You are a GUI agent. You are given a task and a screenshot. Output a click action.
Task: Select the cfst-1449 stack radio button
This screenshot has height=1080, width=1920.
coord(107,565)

---

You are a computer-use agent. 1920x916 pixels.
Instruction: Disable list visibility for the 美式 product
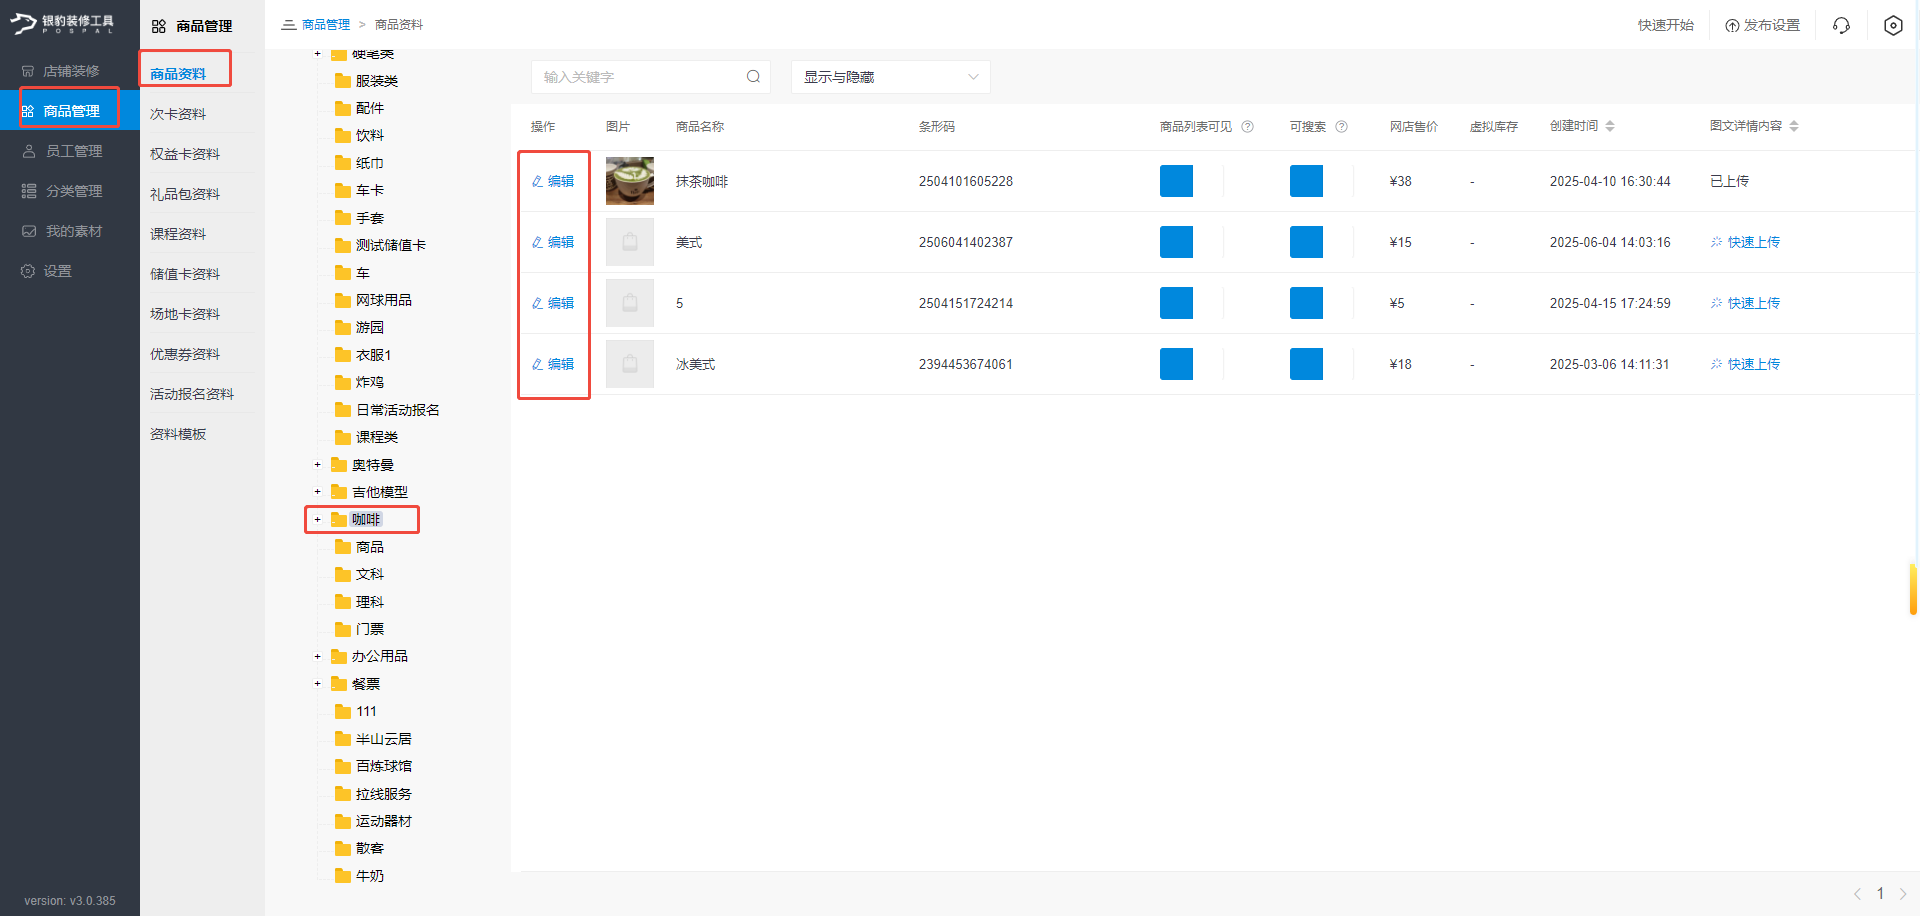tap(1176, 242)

• **WHAT IS EXPECTED**: Across the listing above, find all lines where the word "agent" is present and copy them.

• **SOLUTION TO THE EXERCISE**:
You are a GUI agent. You are given a task and a screenshot. Output a click action.
You are a computer-use agent. 1920x916 pixels.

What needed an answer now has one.